Average retail rents at shopping centre properties owned by listed mall giants Scentre Group and Vicinity Centres will be clipped by 15 to 18% compared to pre-COVID levels as stores close, consumers continue to shift to online shopping and the “new normal” of social distancing measures takes hold, according to analysis from Morgan Stanley.
The report suggests that rental income could decline by 15.5 to 17% for Scentre properties and by 16.3 to 17.5% for Vicinity properties, with six basis points of the decline represented by higher vacancy rates in the “specialty rents” category typically occupied by fashion retailers.
A further 1% will be shaved off by department stores like Myer and David Jones and discount department stores like Target, Big W and Kmart reducing the amount of square footage they lease to improve margins.
“Even before COVID-19, Jones Lang LaSalle had forecasted that over the next five years, around 700,000 sqm of shopping mall space could become available as a result of department stores and discount department stores giving up space,” the report said.
“Our concern is that after COVID-19, retailers will evaluate their networks with even more scrutiny, potentially bringing forward store closure plans.
“If all department stores and discount department stores chains rationalise their footprints concurrently, there could be a flood of vacant retail space in Australia.”
The combined impact of higher specialty rent vacancies and an assumed 10 per cent decline in department store floor space could reduce Scentre’s annual rent per square metre from $1900 to $1759 and Vicinity’s from $890 to $821, the report said.
The second most deleterious factor to shopping mall income is the increased adoption of online shopping, which the report said could knock 5 per cent off each company’s rental income.
“We estimate that the COVID-19 lockdown in March-May has brought forward online retail penetration by three years,” the report said, noting that online shopping now represented around 10% of all retail trade.
“All categories of retailers – including fashion, electronics, department stores, footwear, etc – reported huge increases in online sales during the lockdown.
If we assume that for the tenants whose products are substitutable via online sales … we see a channel mix shift of 10 percentage points from in-store to online, we estimate this will have a negative impact of 5% on Scentre and Vicinity’s annual rental income.”
The report also noted that social distancing measures in gyms and cinemas could reduce rental income by 2 per cent due across both companies, while social distancing measures in food courts and restaurants could reduce Vicinity’s income by 1.3 to 2.5% and Scentre’s by 1.5 to 3%.
“Food and beverage makes up around 12% of Scentre’s rental income (and) 10 per cent of Vicinity’s,” the report said.
“If food court seating and cafe seating have to be cut back by 50 to 60% for an extended period of time, then it is possible that landlords will have to provide constant rent relief until the restrictions are lifted.
“After all, even when factoring in takeaway sales and non-sit-down sales, our channel checks suggest that operators are losing 25 to 50 per cent of customers as a result of a circa 60% shrinkage in sit-down capacity.”

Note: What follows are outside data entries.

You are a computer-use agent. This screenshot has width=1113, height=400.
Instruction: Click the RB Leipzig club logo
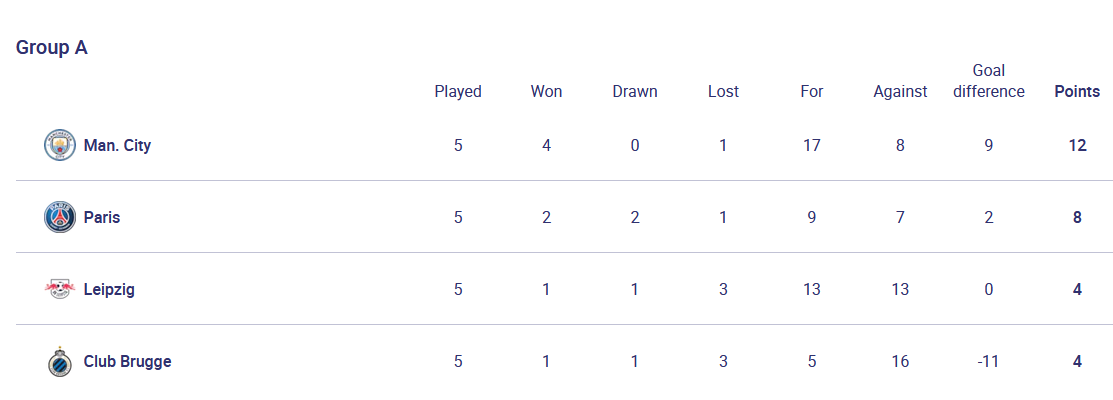point(60,289)
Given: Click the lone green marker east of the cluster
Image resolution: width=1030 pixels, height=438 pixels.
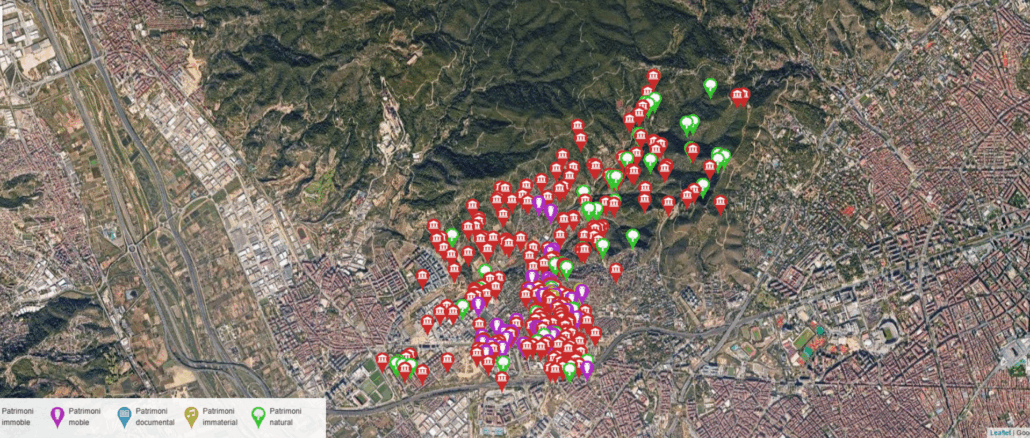Looking at the screenshot, I should [x=632, y=237].
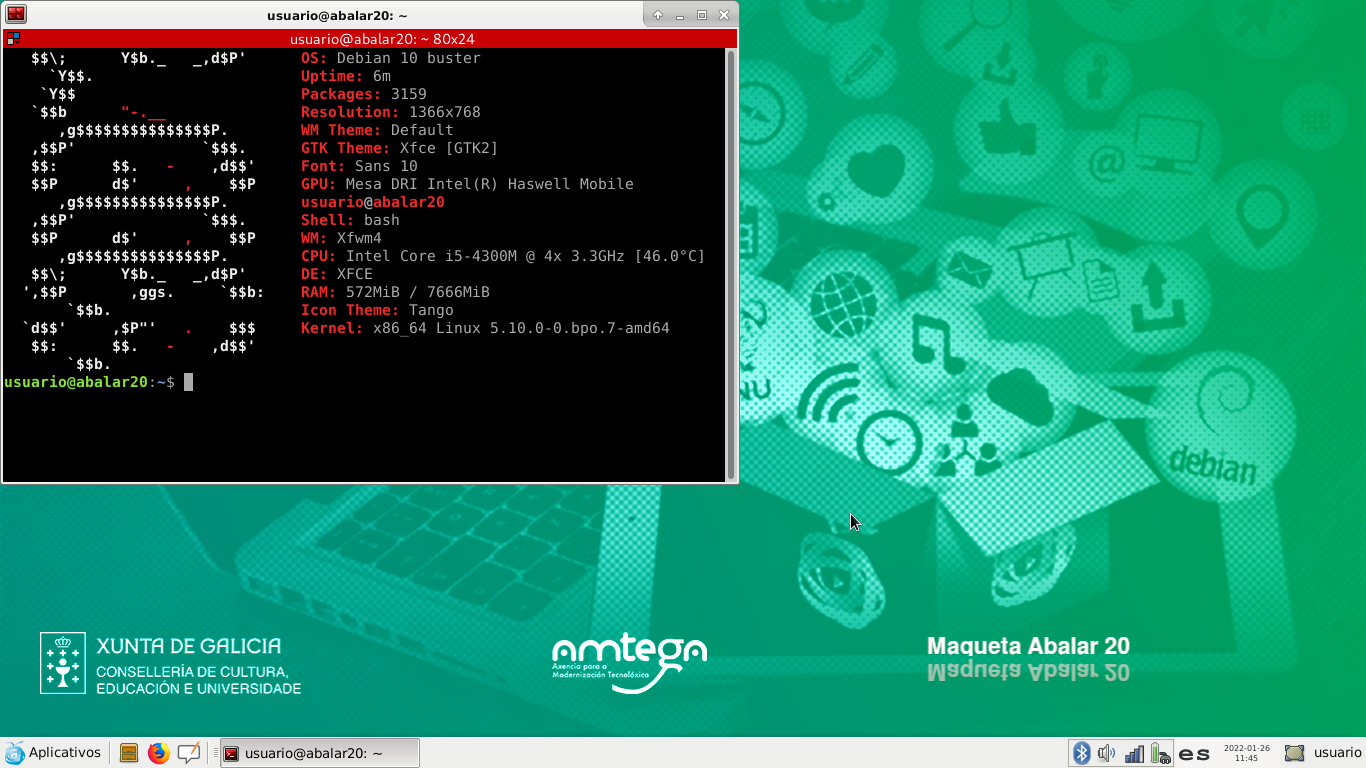The height and width of the screenshot is (768, 1366).
Task: Click the workspace switcher icon beside usuario
Action: 1294,753
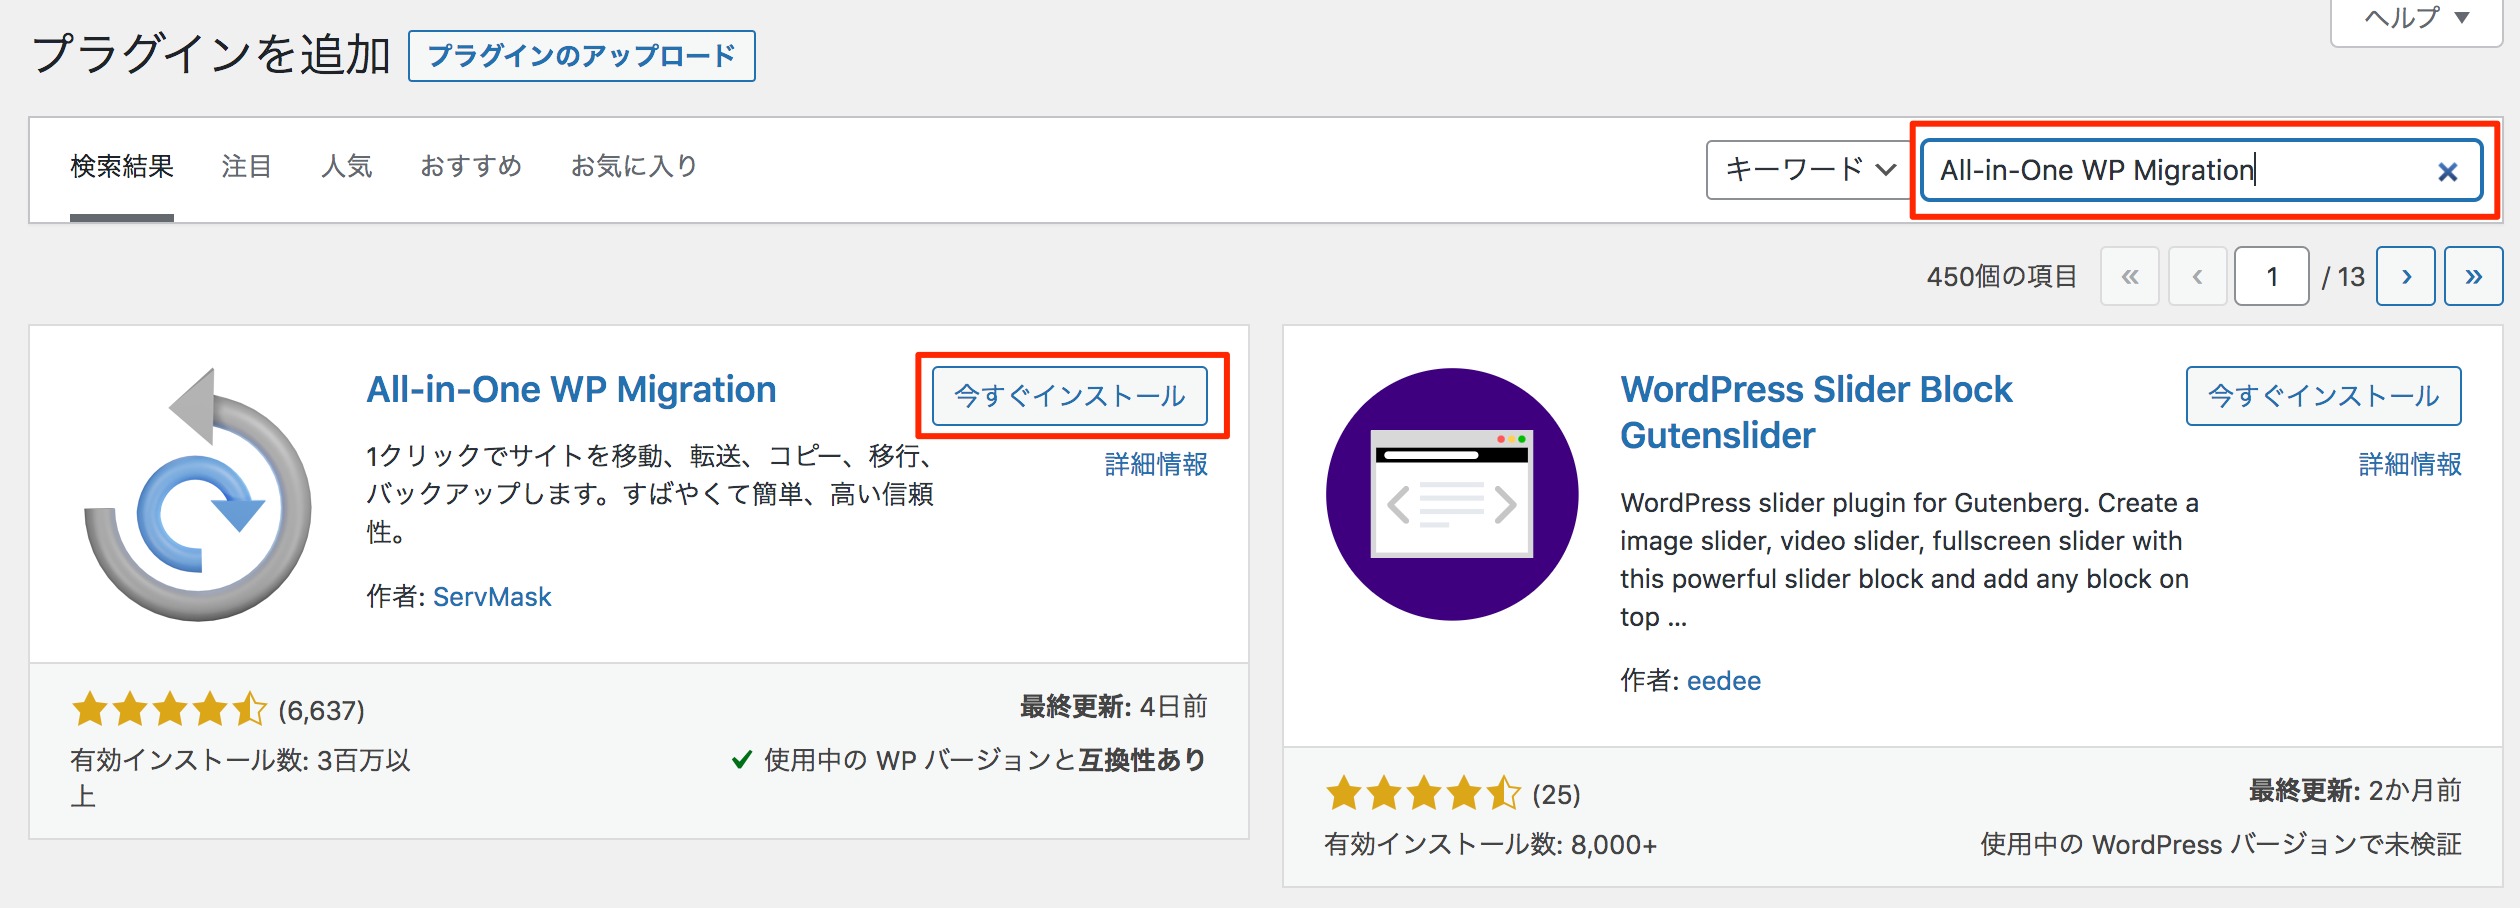This screenshot has height=908, width=2520.
Task: Open the ServMask author link
Action: [x=492, y=597]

As a result of the findings of the report, Morgan Stanley moved their target price for Scentre Group from $2.90 to $2.66 a share and their target price for Vicinity Centres from $1.65 to $1.28 a share, expressing a preference for Scentre due to the group’s portfolio being located in higher-income areas and comparatively lesser pressure to expand capital on redevelopments and refurbishments.
Scentre Group closed up by 0.47% at $2.16 a share and Vicinity Centres closed at $1.375, up 3% a share.